I shall never forget Jill’s face when she saw us on the threshold. She quite forgot to shake hands with Mr. Tudor in her dismay, but stood hunching her shoulders, with Sooty still clasped in her arms and her great eyes staring at him, till he said a pleasant word to her, and then she flushed up, and subsided into her chair. I stole an anxious glance at the cake; to my great relief, Jill had been quietly proceeding with her meal in my absence, for I knew that in her chagrin she would refuse to touch another morsel. I wondered a little what Mr. Tudor would think of her ungracious reception of him; but he showed his good-breeding by taking no notice of it and confining his remarks to me.
Jill’s ill-humour thawed by and by when she saw how he entered into the spirit of the fun. He vaunted his own skill with the toasting-fork, and, in spite of fatigue, insisted on superintending another batch of the buttered toast; he was very particular about the clearness of the fire, and delivered quite an harangue on the subject. Jill’s sulky countenance relaxed by and by; she opened her lips to contradict him, and was met so skilfully that she appealed to me for assistance.

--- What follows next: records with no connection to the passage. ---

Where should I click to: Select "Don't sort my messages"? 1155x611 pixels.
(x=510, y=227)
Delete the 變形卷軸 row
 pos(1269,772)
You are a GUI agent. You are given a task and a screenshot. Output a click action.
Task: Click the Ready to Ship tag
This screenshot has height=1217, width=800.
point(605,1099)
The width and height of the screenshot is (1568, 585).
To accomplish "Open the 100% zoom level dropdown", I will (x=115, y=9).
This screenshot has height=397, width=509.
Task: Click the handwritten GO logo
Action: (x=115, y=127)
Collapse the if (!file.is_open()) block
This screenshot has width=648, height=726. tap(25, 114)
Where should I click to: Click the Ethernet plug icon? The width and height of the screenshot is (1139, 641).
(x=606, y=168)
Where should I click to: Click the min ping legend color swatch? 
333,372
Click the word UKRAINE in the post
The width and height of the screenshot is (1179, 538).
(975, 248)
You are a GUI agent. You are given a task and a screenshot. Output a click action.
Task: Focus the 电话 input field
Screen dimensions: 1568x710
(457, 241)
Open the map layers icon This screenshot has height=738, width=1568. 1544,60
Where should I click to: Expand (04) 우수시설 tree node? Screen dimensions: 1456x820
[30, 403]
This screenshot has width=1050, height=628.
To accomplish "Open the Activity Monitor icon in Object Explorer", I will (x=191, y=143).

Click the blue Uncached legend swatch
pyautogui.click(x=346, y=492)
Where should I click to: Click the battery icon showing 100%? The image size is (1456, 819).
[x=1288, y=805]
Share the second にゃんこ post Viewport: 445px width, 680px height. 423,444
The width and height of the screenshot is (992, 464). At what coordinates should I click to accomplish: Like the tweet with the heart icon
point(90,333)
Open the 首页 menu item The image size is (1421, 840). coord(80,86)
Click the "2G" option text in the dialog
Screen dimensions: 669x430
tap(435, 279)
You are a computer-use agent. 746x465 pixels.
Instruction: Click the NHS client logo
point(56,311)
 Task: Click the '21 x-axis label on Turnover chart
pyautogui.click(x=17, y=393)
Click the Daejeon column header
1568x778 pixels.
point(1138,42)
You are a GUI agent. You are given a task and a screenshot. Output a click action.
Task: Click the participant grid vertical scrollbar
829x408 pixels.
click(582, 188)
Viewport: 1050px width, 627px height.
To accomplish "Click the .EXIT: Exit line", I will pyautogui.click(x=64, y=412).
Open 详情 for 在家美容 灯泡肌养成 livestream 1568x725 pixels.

By the time tea was over, we were as friendly with Mr. Tudor as though we had known him all our lives, and Jill was laughing heartily over his racy descriptions of schoolroom feasts and other escapades of his youth. He looked absurdly young, in spite of his clerical dress; he had a bright face and a peculiarly frank manner that made me trust him at once; he did not look particularly clever, and Jill had the best of him in argument, but one felt instinctively that he was a man who would never do a mean or an unkind action, that he would tell the truth to his own detriment with a simple honesty that made up for lack of talent.
I could see that Jill’s bigness and cleverness surprised him. He evidently found her amusing, for he tried to draw her out; perhaps he liked to see how her great eyes opened and then grew bright, as she tossed back her black locks or shook them impatiently. When Jill was happy and at ease her face would grow illuminated; her varying expression, her animation, her quaint picturesque talk, made her thoroughly interesting. I was never dull in Jill’s company; she had always something fresh to say; she had a fund of originality, and drew her words newly coined from her own mint.
I do not believe that Mr. Tudor quite understood her, for he was a simple young fellow. But she piqued his curiosity. I must have appeared quite a tame, commonplace person beside her. When Jill went out of the room to fetch something, he asked me, rather curiously, how old she was, and when I told him that she was a mere child, not quite sixteen, he said, half musing, that she seemed older than that. She knew so much about things, but he supposed she was very clever.